Alcohol before sex is a common culprit. Even when desire is present, alcohol can dull sensation, slow nerve signaling, weaken erections, and make orgasm harder to reach. If delayed ejaculation mostly happens after drinking, test sex without alcohol before assuming a deeper problem.

Sleep matters because poor sleep lowers sexual desire, worsens mood, increases stress hormones, and can reduce testosterone. Men with loud snoring, morning headaches, high blood pressure, or daytime sleepiness should consider sleep apnea evaluation.

Regular exercise helps blood flow, mood, insulin sensitivity, and confidence, but overtraining can backfire if it causes exhaustion, low libido, or injury. The goal is not extreme fitness. It is a body that feels responsive and rested.

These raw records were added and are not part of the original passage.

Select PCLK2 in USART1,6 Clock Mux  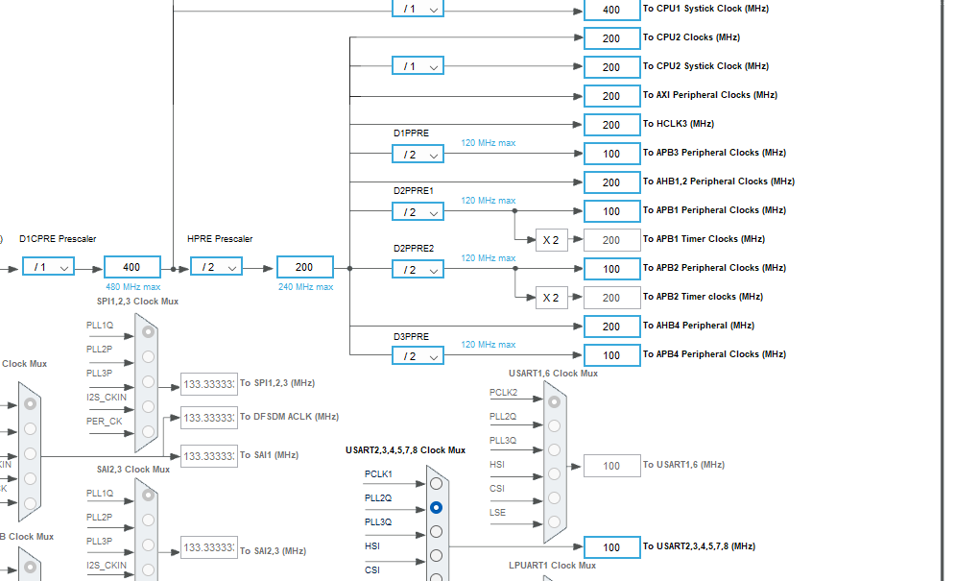pos(554,401)

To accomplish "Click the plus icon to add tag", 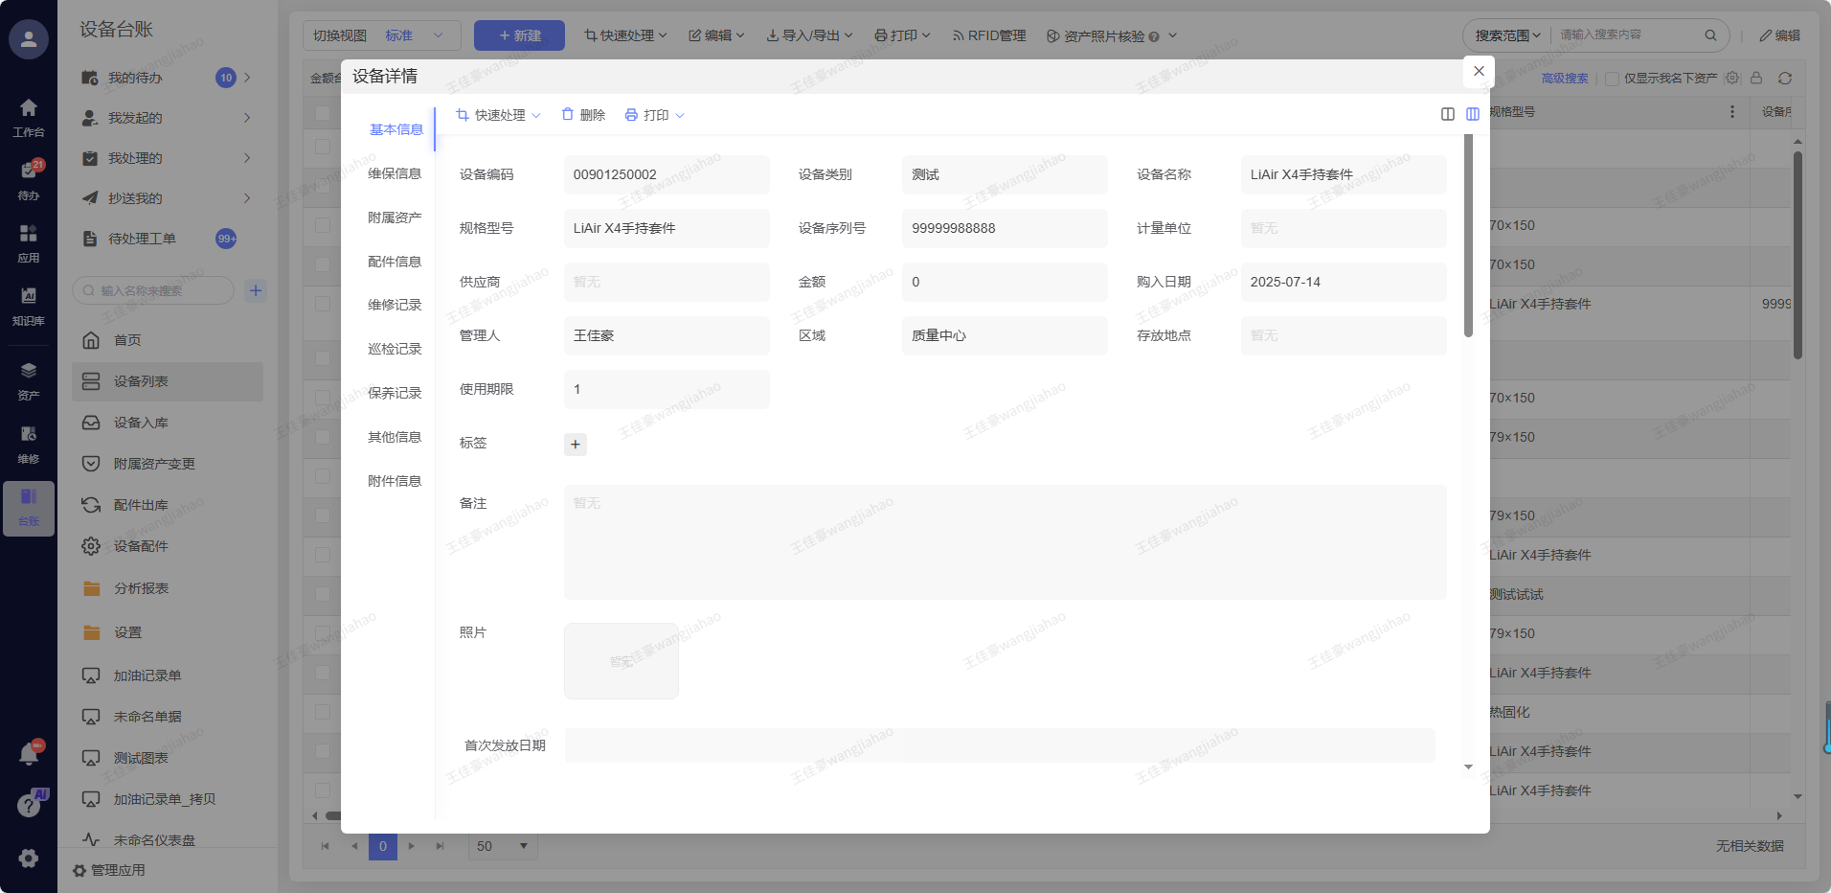I will [575, 444].
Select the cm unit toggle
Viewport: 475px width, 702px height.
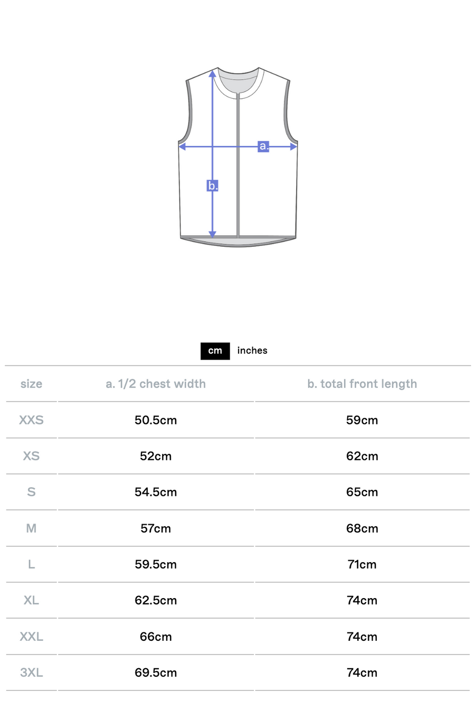point(215,351)
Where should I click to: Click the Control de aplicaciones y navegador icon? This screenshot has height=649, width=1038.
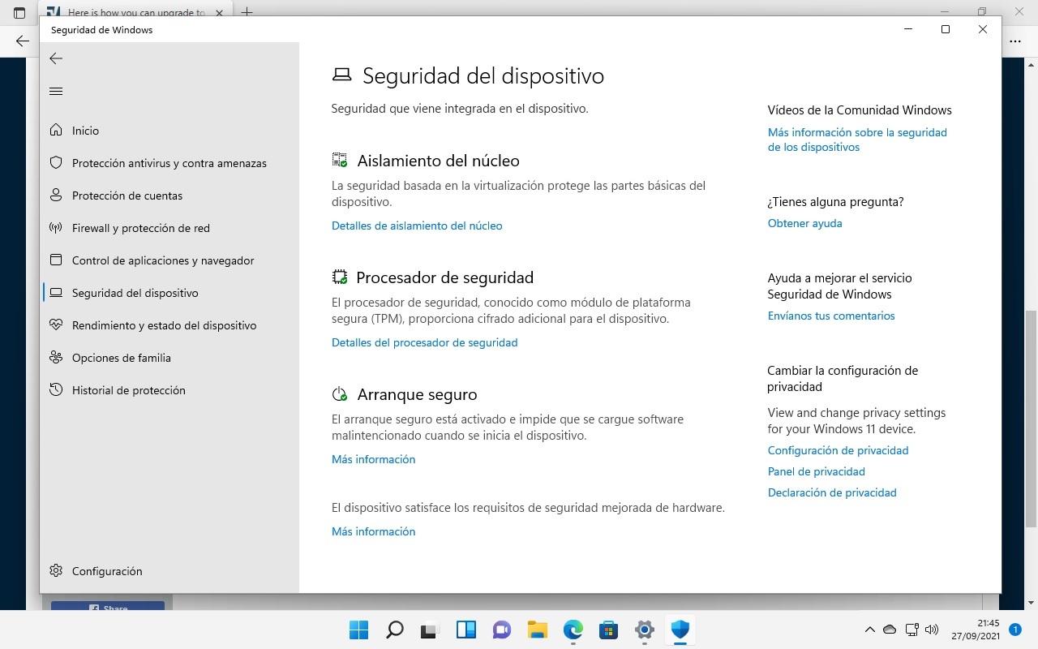pos(56,260)
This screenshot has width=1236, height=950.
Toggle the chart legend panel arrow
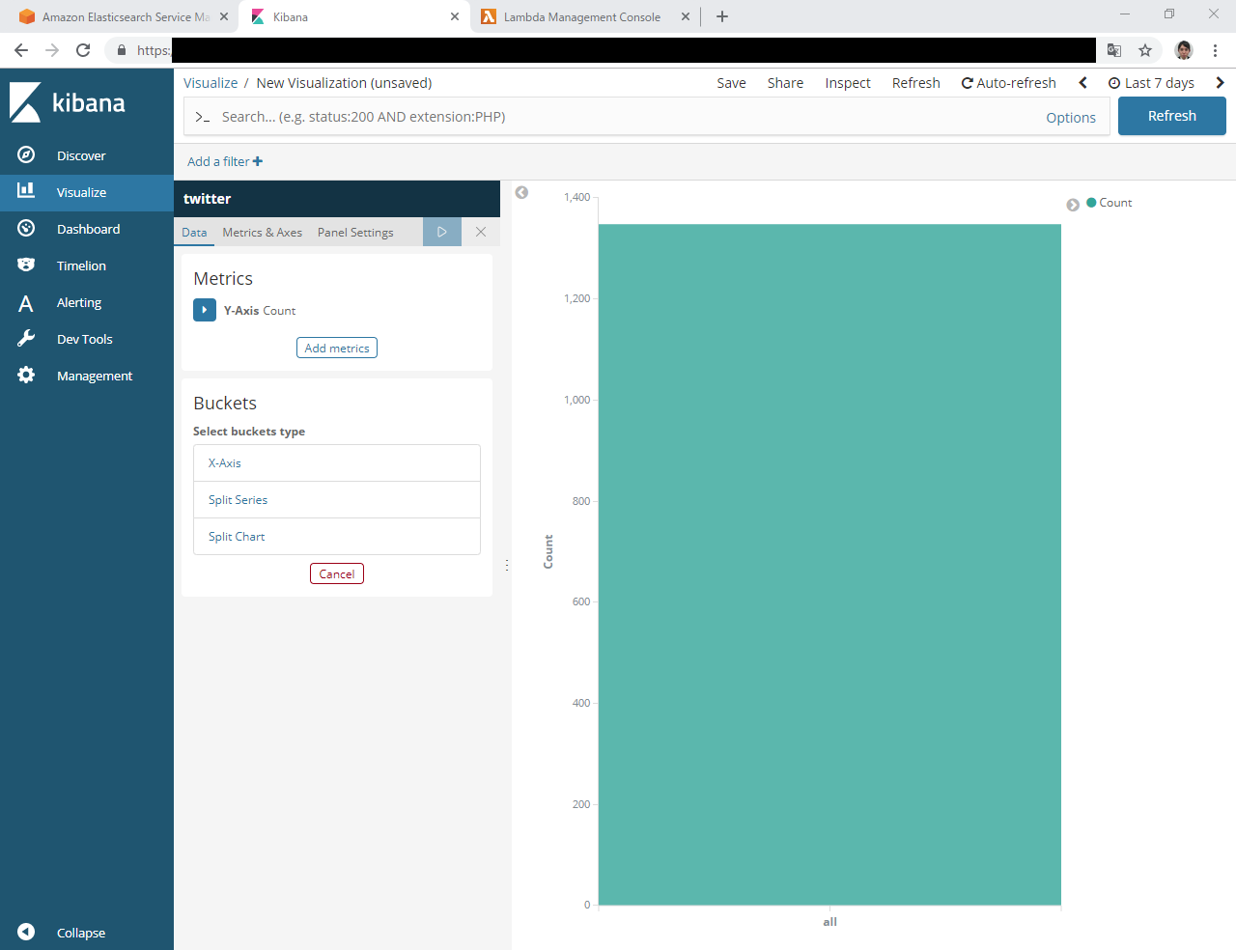[x=1073, y=205]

Cannabis can affect arousal and orgasm differently from person to person. Some men feel more relaxed, while others notice lower motivation, erection changes, altered sensation, or trouble finishing. Track the pattern honestly.

When to See a Doctor

See a doctor if delayed ejaculation is new, persistent, distressing, or linked with other symptoms. You do not need to wait until it ruins your relationship or sex life.

Make an appointment sooner if you notice:

  • sudden inability to ejaculate after previously normal function;
  • dry orgasm or major drop in semen volume;
  • pelvic pain, painful ejaculation, blood in semen, or burning urination;
  • numbness in the penis, groin, legs, or feet;
  • new erection problems;
  • low libido, fatigue, fewer morning erections, or breast tenderness;
  • headaches, vision changes, or nipple discharge;
  • diabetes symptoms or worsening blood sugar control;
  • symptoms after prostate, bladder, pelvic, or spine surgery;
  • inability to ejaculate when trying to conceive.

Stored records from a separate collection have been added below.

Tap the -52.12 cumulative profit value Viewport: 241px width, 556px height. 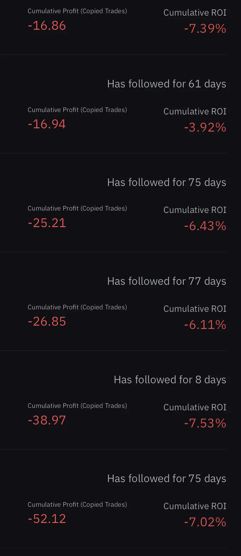click(47, 519)
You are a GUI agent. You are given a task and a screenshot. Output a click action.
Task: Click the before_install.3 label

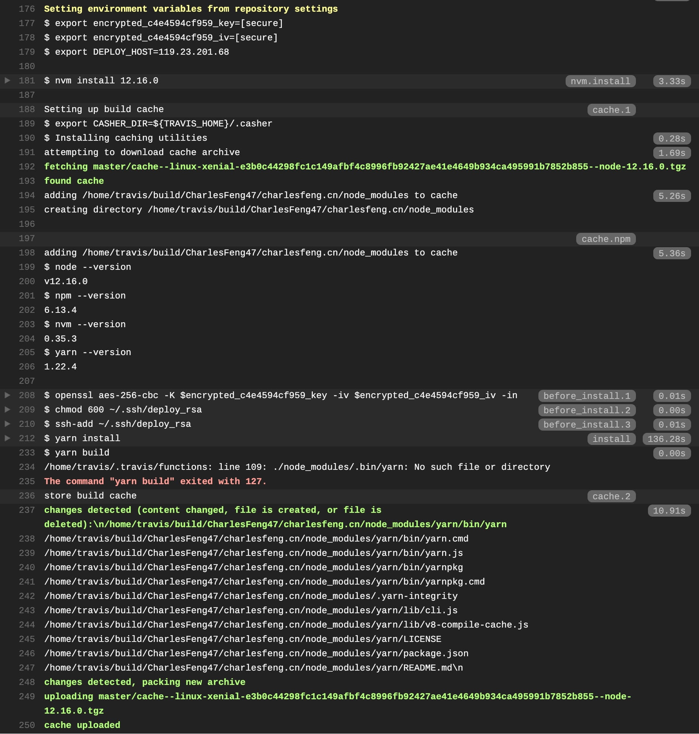coord(586,425)
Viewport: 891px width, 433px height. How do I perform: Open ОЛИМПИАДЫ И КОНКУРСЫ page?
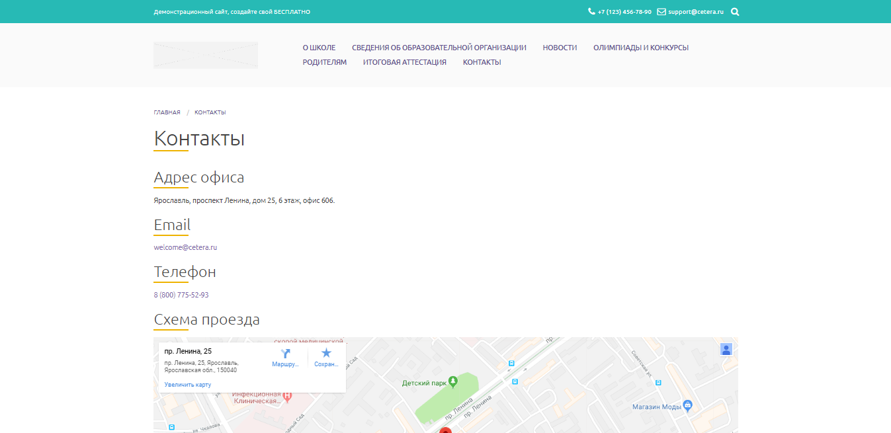pos(641,48)
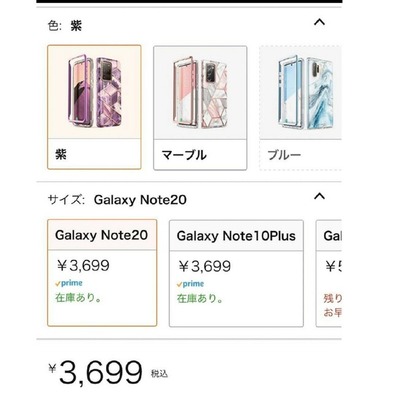Collapse the サイズ size section chevron
The image size is (393, 393).
click(x=319, y=197)
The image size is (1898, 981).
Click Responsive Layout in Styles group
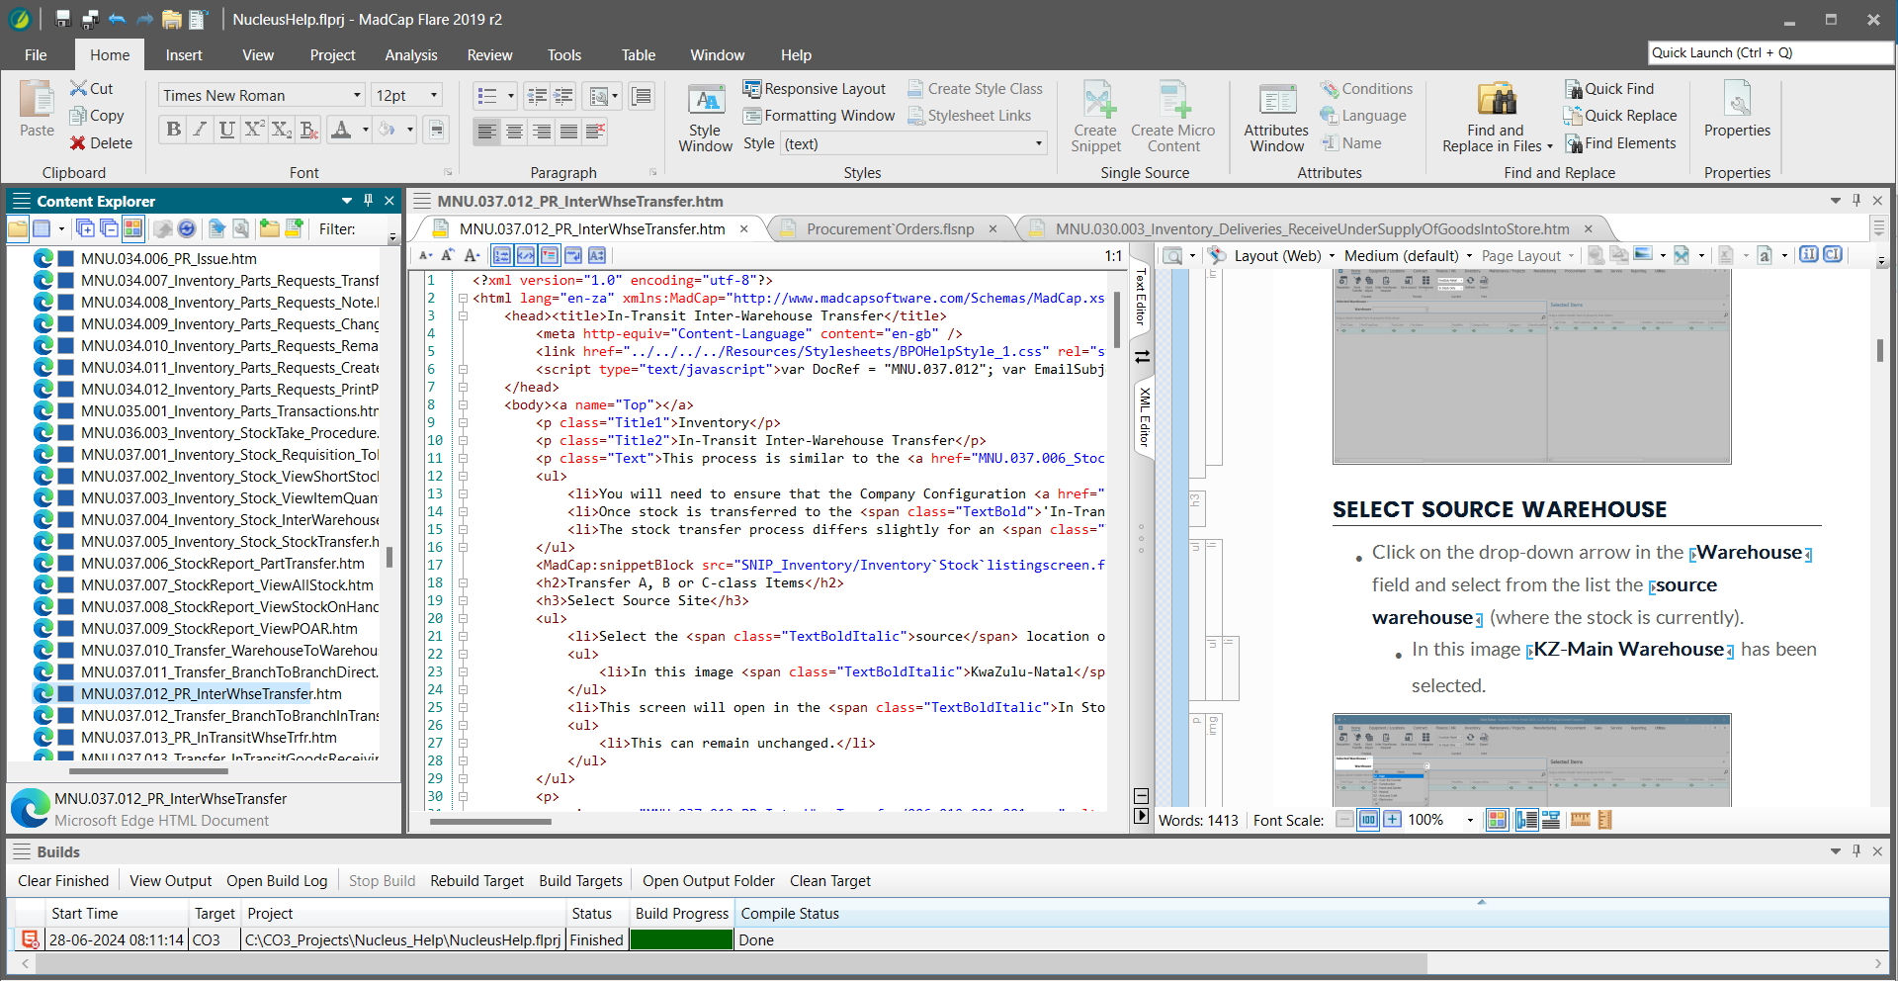click(x=814, y=89)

A primary care doctor, urologist, endocrinologist, psychiatrist, or sex therapist may be involved depending on the pattern. If you are unsure where to start, a urologist or a clinician focused on men’s sexual health can help sort the causes. Men with several overlapping issues can use men’s health specialist guidance to decide what type of care fits.

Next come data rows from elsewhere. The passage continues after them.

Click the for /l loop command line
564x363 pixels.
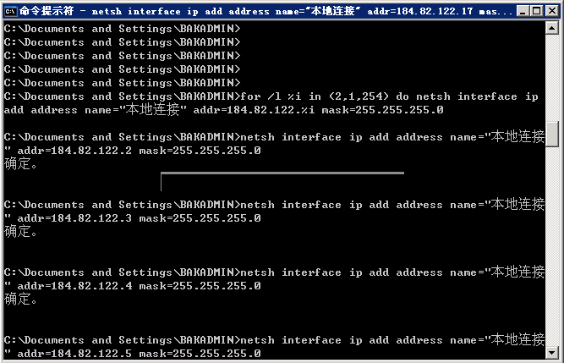pyautogui.click(x=271, y=103)
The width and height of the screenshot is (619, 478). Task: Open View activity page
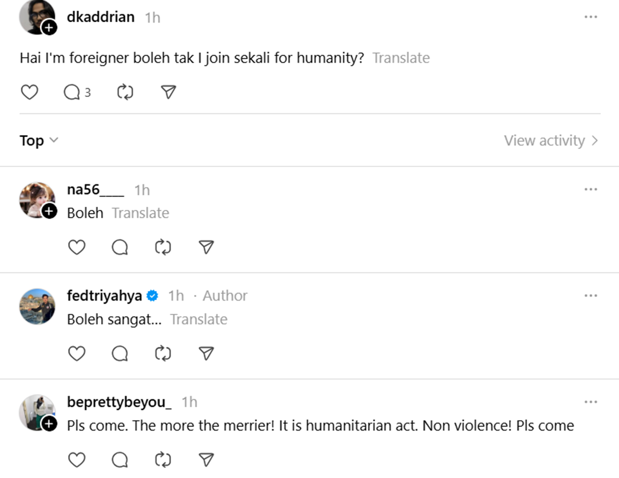click(551, 141)
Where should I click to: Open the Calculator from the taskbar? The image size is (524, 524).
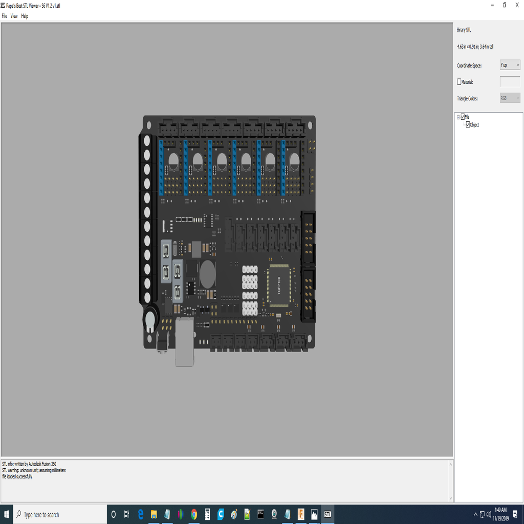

A typical evaluation may include a medication review, sexual history, physical exam, blood pressure check, diabetes screening, testosterone testing when symptoms fit, prolactin testing when indicated, thyroid testing, and urine or STI testing if pain or urinary symptoms are present. Not every man needs every test. The right workup depends on the pattern.

Be direct during the visit. Instead of saying “things are not working,” say: “I can get an erection and feel aroused, but I cannot ejaculate during intercourse. I can ejaculate during masturbation, but it takes longer than before. This started two weeks after increasing sertraline.” That level of detail gives the clinician something useful to act on.

Delayed ejaculation is often treatable, but the fix is rarely about forcing orgasm. It is about removing barriers: medication effects, low arousal, poor sensation, anxiety, pain, hormone problems, or a sexual routine that no longer matches the body’s response. Once the pattern is clear, the next step is much less confusing.

References

Disclaimer

This article is for education and does not diagnose the cause of delayed ejaculation. Because ejaculation changes can come from medications, hormones, nerve problems, pelvic pain, mental health conditions, or prostate treatments, personal decisions about testing or treatment should be made with a qualified clinician. Do not stop or change prescribed medication without speaking with the prescribing professional.